Prime Minister Narendra Modi’s Hindu-nationalist government pushed through the bill despite stiff resistance from several opposition parties and a previous failed attempt to move the bill in the upper house.
“An archaic and medieval practice has finally been confined to the dustbin of history,” Modi tweeted after the bill finally cleared the upper house.
“Parliament abolishes Triple Talaq and corrects a historical wrong done to Muslim women. This is a victory of gender justice and will further equality in society. India rejoices today!”
Instant divorce, or “triple talaq,” is when a Muslim man ends his marriage by simply saying “talaq” – which means “you are divorced” in Arabic – three times in succession.
The Supreme Court declared the practise unconstitutional in 2017 and asked the government to legislate against it.
Modi held a sizable lower house majority in his first term when he first attempted to outlaw it, but did not have sufficient upper house support to pass the law.

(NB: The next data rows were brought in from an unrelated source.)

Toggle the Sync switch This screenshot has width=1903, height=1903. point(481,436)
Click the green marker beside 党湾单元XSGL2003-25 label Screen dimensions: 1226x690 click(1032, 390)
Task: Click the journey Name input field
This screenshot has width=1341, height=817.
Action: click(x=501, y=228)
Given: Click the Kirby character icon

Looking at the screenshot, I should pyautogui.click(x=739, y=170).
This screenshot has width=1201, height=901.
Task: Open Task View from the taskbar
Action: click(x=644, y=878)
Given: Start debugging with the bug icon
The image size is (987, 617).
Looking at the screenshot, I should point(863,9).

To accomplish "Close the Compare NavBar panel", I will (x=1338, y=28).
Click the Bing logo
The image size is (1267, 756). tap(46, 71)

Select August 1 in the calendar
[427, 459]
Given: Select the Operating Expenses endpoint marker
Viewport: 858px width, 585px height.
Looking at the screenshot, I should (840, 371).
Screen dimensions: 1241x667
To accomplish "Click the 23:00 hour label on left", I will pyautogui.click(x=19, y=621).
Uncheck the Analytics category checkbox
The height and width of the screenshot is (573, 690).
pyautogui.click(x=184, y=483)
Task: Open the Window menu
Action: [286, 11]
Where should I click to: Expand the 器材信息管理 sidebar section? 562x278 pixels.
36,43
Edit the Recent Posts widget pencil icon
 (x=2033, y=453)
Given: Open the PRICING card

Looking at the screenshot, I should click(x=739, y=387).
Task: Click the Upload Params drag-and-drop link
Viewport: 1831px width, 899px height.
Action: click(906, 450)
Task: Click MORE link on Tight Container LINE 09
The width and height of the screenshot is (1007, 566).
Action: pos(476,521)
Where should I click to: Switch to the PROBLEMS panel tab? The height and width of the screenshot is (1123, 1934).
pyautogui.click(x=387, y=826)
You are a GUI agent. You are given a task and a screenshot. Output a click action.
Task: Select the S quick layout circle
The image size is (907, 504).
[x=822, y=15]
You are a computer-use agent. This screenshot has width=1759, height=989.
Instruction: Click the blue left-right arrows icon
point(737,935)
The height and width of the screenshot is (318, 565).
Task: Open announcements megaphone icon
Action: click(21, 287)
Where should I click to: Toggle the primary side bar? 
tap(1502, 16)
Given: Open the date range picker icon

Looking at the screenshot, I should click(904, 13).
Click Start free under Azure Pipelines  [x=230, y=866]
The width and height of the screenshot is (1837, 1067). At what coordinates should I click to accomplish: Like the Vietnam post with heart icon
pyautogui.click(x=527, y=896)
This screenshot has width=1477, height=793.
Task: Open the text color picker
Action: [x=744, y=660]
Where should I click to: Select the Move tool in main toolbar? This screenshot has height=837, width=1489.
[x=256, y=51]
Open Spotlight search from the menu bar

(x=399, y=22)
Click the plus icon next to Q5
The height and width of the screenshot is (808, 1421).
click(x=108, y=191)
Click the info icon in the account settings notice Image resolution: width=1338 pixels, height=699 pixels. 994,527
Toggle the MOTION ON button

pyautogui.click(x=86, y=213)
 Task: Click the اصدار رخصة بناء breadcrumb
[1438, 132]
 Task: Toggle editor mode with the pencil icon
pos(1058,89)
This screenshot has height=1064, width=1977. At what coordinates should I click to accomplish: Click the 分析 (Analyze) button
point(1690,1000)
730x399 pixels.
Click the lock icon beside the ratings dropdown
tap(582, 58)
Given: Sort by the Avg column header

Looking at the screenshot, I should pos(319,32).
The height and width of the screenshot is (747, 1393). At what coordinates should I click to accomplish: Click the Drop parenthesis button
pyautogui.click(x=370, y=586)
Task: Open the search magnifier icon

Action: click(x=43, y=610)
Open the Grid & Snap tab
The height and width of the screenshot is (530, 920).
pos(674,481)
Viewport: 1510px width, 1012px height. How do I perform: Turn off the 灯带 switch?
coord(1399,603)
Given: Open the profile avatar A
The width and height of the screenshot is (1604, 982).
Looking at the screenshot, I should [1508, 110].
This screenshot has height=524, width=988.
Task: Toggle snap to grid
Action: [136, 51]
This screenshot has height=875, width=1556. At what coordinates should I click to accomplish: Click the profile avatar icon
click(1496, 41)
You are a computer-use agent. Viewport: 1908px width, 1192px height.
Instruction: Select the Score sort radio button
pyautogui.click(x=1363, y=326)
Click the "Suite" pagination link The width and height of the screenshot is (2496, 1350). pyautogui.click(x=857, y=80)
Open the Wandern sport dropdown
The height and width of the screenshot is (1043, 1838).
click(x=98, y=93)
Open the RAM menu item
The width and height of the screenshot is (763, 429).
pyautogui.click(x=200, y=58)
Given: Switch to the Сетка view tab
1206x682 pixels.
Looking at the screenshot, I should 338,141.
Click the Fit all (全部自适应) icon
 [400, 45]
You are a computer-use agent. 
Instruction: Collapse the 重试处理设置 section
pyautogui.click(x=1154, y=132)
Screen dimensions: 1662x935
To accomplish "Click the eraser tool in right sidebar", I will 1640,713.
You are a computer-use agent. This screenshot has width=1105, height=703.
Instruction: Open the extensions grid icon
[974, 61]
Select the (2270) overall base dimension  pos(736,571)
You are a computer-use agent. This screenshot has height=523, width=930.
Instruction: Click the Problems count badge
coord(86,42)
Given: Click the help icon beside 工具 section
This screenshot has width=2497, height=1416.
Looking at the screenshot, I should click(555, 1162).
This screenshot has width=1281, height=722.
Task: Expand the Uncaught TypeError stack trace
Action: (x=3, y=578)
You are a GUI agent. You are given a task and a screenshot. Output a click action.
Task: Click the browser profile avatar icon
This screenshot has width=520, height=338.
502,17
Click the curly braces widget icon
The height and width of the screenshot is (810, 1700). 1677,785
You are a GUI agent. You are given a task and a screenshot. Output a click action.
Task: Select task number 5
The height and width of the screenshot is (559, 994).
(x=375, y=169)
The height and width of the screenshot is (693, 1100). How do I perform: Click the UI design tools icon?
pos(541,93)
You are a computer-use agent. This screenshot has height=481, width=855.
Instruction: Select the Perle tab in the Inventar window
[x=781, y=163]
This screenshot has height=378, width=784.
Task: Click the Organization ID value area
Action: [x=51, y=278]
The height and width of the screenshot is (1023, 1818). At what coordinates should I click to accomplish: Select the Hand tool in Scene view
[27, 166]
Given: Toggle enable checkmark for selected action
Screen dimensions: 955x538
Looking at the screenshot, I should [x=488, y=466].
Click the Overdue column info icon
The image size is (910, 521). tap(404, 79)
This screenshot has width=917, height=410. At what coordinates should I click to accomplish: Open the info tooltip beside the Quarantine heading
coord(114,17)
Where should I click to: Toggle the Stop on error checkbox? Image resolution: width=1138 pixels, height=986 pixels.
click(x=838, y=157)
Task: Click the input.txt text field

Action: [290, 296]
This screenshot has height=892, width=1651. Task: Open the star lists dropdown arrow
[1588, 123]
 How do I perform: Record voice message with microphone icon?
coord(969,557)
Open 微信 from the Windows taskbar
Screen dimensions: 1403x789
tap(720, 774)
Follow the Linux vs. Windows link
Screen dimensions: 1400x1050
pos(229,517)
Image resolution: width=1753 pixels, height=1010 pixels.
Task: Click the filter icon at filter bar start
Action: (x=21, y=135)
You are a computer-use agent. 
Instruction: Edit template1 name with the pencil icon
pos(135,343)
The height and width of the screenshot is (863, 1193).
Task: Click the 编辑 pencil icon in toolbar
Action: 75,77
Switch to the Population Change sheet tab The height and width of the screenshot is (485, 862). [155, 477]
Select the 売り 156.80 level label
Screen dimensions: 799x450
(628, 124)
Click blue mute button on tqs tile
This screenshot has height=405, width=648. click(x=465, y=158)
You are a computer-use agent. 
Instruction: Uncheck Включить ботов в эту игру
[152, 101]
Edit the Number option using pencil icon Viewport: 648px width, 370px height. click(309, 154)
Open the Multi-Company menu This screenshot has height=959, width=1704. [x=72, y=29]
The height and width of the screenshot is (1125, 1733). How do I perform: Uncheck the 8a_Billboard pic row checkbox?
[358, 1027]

Following his resounding victory in general elections in May, his government sought to pass the contentious legislation against significantly weakened and dispirited opposition, even as several opposition parliamentarians argued against making divorce a criminal act.
The law, which was passed by the lower house last week, will come into effect after receiving a formal nod from the president in the next few days.
Besides a jail term and a fine, the law will require Muslim men to financially support their wives, who will also get custody of their children.